The Real Battle At Dell

Editor’s note: Roman Stanek is CEO and founder of GoodData. Follow him on Twitter @RomanStanek.

Private or public – either scenario for Dell will be interesting to watch.

One of the most difficult skills I’ve worked hard to master as an entrepreneur is the ability to see the world six months out. Even more difficult is finding that balance between pleasing shareholders and driving innovation forward, which is why I respect any moves management takes that are aimed at improving innovation.

However, I must admit that I nearly spit out my morning coffee when I overheard a rumor that — on the heels of the expectation of going private — Mr. Dell told his employees: “Welcome to the world’s biggest startup.”

After founding three startups, I can tell you with confidence that there is no way Dell has the culture or the ass-kicking visionary à la Steve Jobs that it needs to be even remotely considered a startup.

The real battle at Dell is not going to be with shareholders – it’s going to be a battle to reform culture.

The entire reason for existence of a startup company is innovation.

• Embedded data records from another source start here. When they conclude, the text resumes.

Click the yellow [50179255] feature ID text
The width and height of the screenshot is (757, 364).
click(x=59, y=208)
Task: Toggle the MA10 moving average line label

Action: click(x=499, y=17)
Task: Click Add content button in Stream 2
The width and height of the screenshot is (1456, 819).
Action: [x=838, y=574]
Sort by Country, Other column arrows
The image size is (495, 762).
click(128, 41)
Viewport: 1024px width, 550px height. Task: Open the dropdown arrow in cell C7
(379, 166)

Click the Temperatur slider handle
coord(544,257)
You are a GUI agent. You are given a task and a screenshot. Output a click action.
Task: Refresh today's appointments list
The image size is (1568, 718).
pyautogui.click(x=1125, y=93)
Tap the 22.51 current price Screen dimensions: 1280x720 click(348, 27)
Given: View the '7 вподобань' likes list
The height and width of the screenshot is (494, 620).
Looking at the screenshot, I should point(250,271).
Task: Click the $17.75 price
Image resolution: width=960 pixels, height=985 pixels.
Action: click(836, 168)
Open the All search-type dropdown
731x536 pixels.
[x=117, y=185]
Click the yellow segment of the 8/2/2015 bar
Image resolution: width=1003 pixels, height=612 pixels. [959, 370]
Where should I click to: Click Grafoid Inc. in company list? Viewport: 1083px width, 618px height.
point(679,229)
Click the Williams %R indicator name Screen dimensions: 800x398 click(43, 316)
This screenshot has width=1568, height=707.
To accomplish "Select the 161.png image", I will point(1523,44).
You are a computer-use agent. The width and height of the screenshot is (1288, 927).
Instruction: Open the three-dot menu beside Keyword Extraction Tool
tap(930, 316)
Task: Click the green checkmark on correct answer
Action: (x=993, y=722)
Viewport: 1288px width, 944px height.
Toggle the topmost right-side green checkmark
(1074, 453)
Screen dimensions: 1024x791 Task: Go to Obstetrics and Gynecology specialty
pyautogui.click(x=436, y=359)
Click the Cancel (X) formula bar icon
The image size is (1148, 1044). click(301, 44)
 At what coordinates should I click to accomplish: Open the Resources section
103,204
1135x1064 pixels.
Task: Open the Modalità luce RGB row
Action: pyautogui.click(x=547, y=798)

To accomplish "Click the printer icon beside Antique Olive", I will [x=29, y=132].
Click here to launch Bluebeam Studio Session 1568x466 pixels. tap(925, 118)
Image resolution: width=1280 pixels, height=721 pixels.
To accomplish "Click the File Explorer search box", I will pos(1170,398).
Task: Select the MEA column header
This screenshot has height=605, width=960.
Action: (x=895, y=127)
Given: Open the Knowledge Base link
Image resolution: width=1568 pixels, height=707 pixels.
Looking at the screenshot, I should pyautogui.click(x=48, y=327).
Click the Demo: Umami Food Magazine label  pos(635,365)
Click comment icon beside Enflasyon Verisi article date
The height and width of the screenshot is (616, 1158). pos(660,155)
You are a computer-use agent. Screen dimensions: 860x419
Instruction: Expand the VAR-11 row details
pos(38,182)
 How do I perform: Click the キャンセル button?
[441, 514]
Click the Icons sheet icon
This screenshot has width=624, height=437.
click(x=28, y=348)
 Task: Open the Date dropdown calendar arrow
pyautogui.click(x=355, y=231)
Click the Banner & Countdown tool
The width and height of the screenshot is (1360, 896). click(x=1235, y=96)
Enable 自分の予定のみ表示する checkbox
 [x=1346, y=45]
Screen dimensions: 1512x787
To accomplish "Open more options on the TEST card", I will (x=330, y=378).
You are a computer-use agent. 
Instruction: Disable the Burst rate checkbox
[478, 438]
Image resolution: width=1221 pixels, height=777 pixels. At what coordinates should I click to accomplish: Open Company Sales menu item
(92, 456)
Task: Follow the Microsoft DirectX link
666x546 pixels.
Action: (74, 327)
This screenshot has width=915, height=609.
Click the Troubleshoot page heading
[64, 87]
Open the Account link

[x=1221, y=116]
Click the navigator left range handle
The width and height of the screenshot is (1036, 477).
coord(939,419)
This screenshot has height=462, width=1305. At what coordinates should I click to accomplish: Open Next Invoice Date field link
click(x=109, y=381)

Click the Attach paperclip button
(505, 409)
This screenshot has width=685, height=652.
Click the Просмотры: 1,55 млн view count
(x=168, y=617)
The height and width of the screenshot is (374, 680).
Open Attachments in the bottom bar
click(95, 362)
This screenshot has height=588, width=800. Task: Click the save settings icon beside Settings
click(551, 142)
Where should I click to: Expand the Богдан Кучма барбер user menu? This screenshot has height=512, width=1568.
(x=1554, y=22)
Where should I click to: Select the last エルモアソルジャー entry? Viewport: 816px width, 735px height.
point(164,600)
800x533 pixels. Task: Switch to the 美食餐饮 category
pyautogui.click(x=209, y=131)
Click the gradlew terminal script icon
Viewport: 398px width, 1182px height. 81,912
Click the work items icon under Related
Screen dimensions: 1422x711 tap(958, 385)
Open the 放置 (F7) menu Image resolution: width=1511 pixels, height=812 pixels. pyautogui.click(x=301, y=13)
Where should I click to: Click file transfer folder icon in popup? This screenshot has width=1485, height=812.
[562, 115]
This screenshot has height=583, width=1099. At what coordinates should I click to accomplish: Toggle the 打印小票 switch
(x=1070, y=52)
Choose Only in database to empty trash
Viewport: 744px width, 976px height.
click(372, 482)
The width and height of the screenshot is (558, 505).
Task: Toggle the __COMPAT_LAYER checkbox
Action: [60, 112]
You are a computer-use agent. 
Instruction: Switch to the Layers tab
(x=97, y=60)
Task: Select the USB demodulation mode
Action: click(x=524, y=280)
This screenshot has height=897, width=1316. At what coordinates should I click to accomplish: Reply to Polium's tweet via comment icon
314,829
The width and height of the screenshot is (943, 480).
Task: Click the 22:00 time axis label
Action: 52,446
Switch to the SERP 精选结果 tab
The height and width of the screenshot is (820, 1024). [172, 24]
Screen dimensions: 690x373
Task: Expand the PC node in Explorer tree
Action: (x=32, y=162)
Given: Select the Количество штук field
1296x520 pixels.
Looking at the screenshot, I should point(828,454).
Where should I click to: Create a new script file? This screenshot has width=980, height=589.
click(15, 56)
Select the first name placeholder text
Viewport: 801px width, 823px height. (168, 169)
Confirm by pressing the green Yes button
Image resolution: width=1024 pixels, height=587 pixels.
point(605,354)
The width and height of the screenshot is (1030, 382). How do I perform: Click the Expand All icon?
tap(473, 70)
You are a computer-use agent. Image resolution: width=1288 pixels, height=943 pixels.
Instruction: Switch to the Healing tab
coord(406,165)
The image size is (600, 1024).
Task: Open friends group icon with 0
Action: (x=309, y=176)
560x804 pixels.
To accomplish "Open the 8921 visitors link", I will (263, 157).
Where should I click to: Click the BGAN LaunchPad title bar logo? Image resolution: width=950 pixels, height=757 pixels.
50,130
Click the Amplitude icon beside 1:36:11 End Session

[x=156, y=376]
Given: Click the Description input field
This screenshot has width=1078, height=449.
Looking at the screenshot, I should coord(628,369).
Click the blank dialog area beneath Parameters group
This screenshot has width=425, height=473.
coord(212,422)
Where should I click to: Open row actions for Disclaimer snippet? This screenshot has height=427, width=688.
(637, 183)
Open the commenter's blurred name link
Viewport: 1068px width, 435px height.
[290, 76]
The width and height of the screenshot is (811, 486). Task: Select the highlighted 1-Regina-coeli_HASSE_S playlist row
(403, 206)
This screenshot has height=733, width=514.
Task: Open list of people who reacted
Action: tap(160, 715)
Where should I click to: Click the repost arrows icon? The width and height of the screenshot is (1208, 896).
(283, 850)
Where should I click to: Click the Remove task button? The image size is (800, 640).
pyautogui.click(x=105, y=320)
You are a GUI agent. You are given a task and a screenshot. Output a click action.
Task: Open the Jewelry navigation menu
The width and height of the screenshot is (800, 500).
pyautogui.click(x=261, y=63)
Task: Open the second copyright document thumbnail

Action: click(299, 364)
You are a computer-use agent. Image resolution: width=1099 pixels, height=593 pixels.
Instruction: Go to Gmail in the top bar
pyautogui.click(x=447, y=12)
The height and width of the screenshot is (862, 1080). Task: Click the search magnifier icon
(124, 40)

Employees pull together to create something exciting and magical, while the companies themselves invest most of their time, energy and dollars on developing potentially disruptive products.

I’d sooner expect to see a magic unicorn than something innovative from Dell.

For startups, that means easily spending over 50 percent of revenue just on R&D. Even when they’re out of the startup stage, innovative companies continue to spend roughly 12 percent of their revenue on research and development. And what’s Dell’s track-record on investing in innovation?

According to its public filings, Dell consistently spent 1 to 2 percent of revenue on R&D — this at a time when Wall Street traditionally likes to see that 10 percent R&D investment. Will Dell suddenly start spending at the levels it needs to? It could, but I’d sooner expect to see a magic unicorn than something innovative from Dell.

In my mind, Dell has become a brand surrounding a hollow shell. Unfortunately for Dell, it’s become the PC equivalent of The Invisible Man. I mean this literally: The rise of cloud computing means companies are buying Salesforce and Workday, for example — and whatever servers those cloud providers happen to be running on. And when companies aren’t buying Macs for their employees, they care more about reliability and cost than they do about the nameplate that’s glued to the machine.

As a SaaS provider, my company spent $2 million buying CPU time and storage on Amazon Web Services last year. We don’t know the brand and we don’t know the type of computer because everything’s virtual and in the cloud. All we do know is how much we pay for the cores, memory and disk space on those machines. Maybe they’re Dell computers, maybe not. I neither know nor care — and that’s about as damning as it gets for a hardware maker.

Clearly, it’s a whole new game for Dell — one that requires a different mindset from its leader and a new (and so far unseen) willingness to create the unexpected. It also needs to introduce and establish a completely new culture among its employees. Desperate times call for desperate measures. I just don’t believe a company mired in inertia can transform itself, especially one as desperate as Dell.